太陽光線が届かなくても生命を育むことで知られる海底の熱水噴出孔が、土星の衛星「エンケラドス」にある可能性が高まった。アメリカ航空宇宙局(NASA)などのチームが4月14日付の科学誌「サイエンス」に発表した論文で明らかになった。
土星の衛星「エンケラドス」
エンケラドスは直径約500キロ。表面は厚さ数十キロの氷で覆われている。土星の重力などによる変形で衛星内部が熱を持ち、氷の下には液体の水をたたえた海が存在すると見られている。
NASAの発表によると、探査機「カッシーニ」が2015年10月にエンケラドスに接近した際、表面から噴き出す水蒸気ガスを採取した。

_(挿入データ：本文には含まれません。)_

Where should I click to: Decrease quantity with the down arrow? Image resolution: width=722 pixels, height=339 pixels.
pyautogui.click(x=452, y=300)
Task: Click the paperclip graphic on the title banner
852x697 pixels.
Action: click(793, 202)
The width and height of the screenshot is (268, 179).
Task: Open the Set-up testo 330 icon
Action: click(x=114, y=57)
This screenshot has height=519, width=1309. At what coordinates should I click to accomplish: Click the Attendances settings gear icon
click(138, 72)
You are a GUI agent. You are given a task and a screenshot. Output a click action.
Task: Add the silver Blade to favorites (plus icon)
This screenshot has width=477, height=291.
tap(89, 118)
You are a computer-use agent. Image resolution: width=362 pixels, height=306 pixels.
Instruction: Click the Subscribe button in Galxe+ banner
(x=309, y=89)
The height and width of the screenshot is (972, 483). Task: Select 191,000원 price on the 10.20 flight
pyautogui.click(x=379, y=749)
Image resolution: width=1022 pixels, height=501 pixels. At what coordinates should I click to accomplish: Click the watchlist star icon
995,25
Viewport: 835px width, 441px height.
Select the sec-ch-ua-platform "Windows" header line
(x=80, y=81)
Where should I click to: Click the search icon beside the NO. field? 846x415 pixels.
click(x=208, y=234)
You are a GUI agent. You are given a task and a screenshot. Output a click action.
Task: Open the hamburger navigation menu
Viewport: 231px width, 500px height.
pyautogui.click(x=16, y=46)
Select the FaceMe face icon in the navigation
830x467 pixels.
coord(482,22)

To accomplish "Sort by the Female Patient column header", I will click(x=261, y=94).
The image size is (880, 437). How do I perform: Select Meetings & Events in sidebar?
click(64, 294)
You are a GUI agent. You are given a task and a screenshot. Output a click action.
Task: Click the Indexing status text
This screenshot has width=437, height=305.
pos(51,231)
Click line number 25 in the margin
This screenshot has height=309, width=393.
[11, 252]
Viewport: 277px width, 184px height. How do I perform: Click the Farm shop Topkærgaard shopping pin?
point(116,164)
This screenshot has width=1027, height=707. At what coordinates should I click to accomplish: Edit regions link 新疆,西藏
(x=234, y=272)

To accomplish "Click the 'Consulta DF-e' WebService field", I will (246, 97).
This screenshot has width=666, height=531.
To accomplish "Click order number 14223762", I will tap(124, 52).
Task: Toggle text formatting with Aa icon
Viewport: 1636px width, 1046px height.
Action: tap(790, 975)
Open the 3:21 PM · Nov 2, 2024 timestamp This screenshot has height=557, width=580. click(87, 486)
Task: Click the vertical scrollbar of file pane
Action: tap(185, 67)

機体に積んだ装置で分析したところ、約98%は水だったが、1%ほどの割合で水素の分子も存在していた。このことから、エンケラドスの地下にある海の底で熱水が噴き出していると考えられるという。
NASAが公開したエンケラドスの「氷の海」の想像図
朝日新聞デジタルによると、地球の深海にある熱水噴出口では太陽光が届かない暗闇にもかかわらず、水素をエネルギー源にして二酸化炭素からメタンを作り出す微生物が生息。独自の生態系が形成されている。エンケラドスの内部でも、微生物の存在に必要な環境が整っていることになる。
NASAの科学者、リンダ・スピルカーさんは「生命が存在するための化学エネルギーが、土星の小さな衛星にあると確認されました。このことは、地球以外の居住可能な世界を探す上で、重要なマイルストーンです」とコメントしている。